=== WHAT NEEDS TO BE DONE ===
Upon reaching the line that contains "Screen dimensions: 810x399" in the records below, begin repeating every line exactly through the last one, skipping pictures.

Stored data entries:

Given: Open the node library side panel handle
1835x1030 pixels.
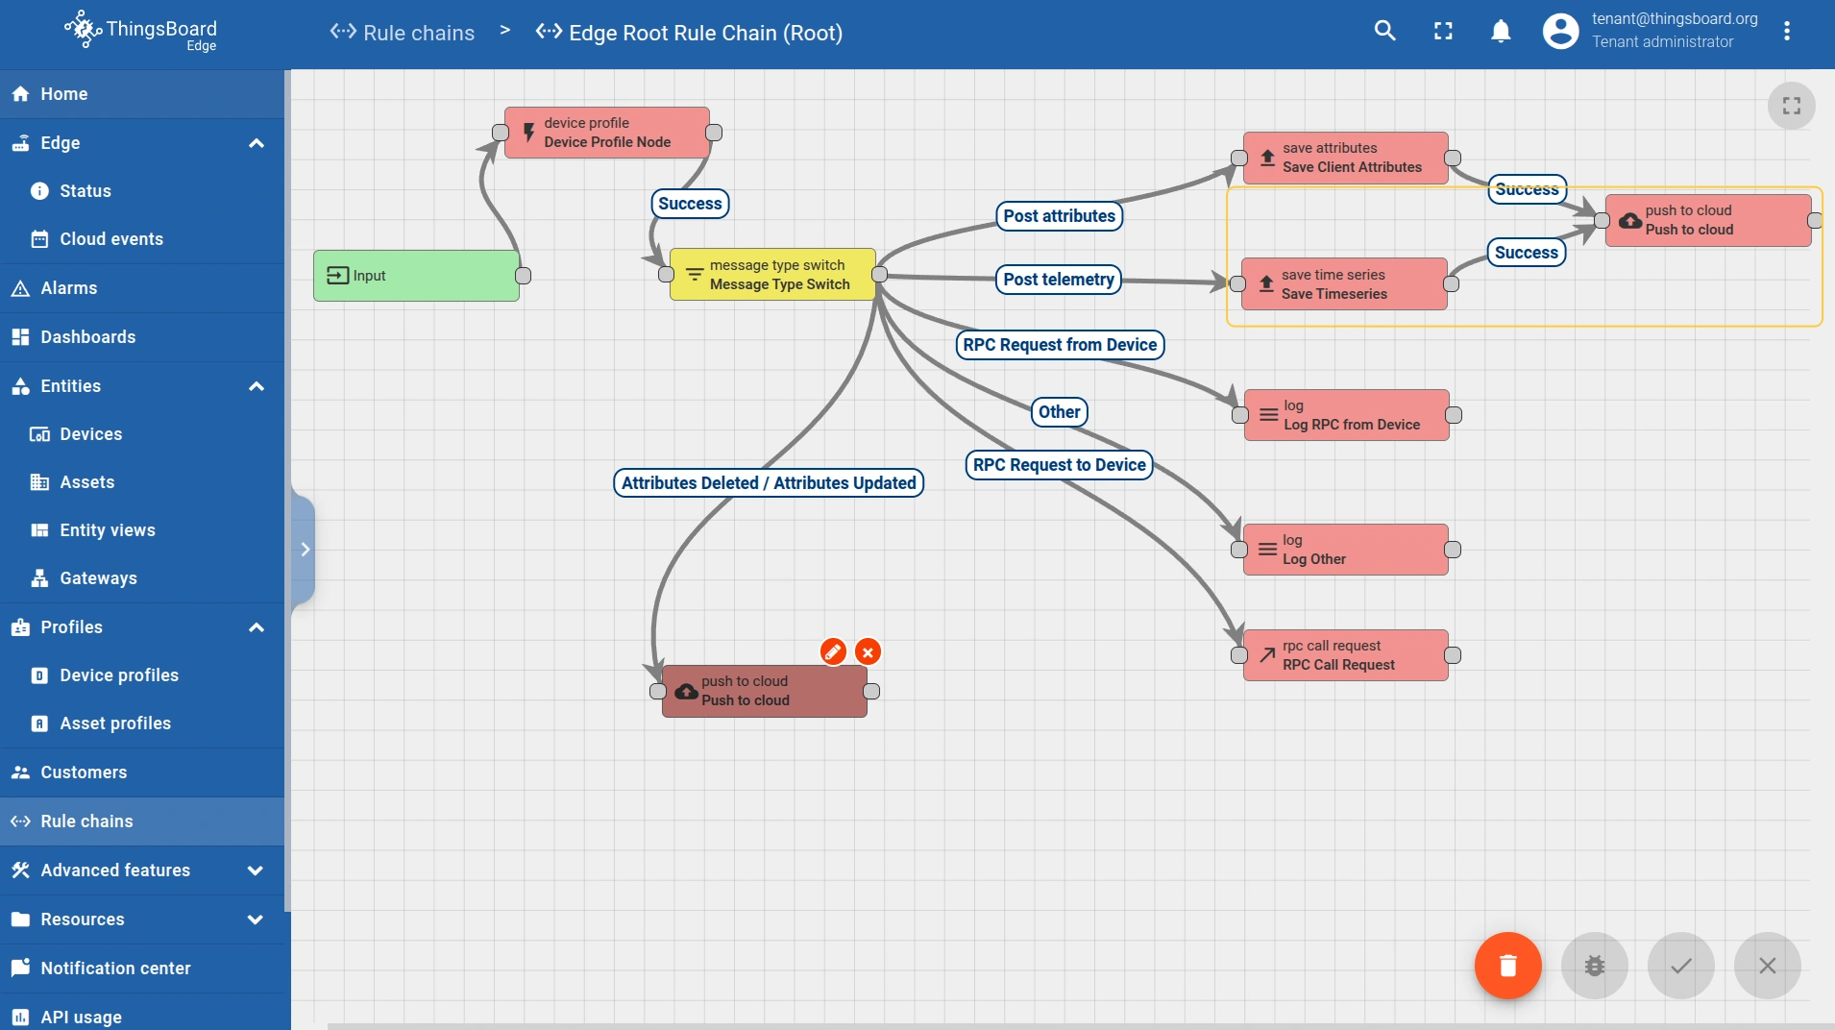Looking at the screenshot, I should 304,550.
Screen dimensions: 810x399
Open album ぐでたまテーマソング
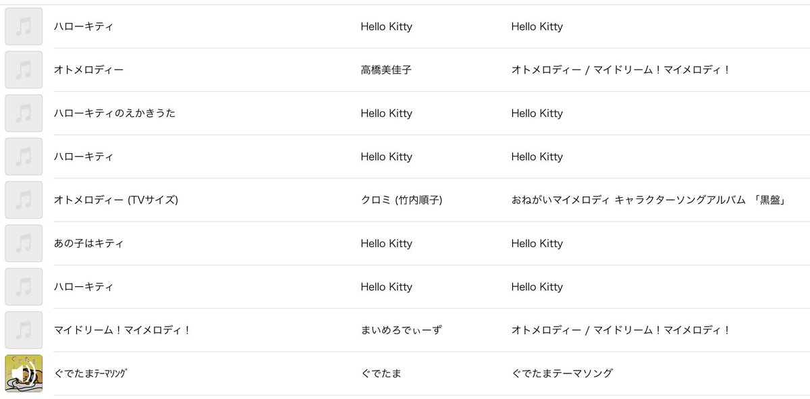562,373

=== ANSWER BOX ===
Screen dimensions: 810x399
Open album ぐでたまテーマソング
562,373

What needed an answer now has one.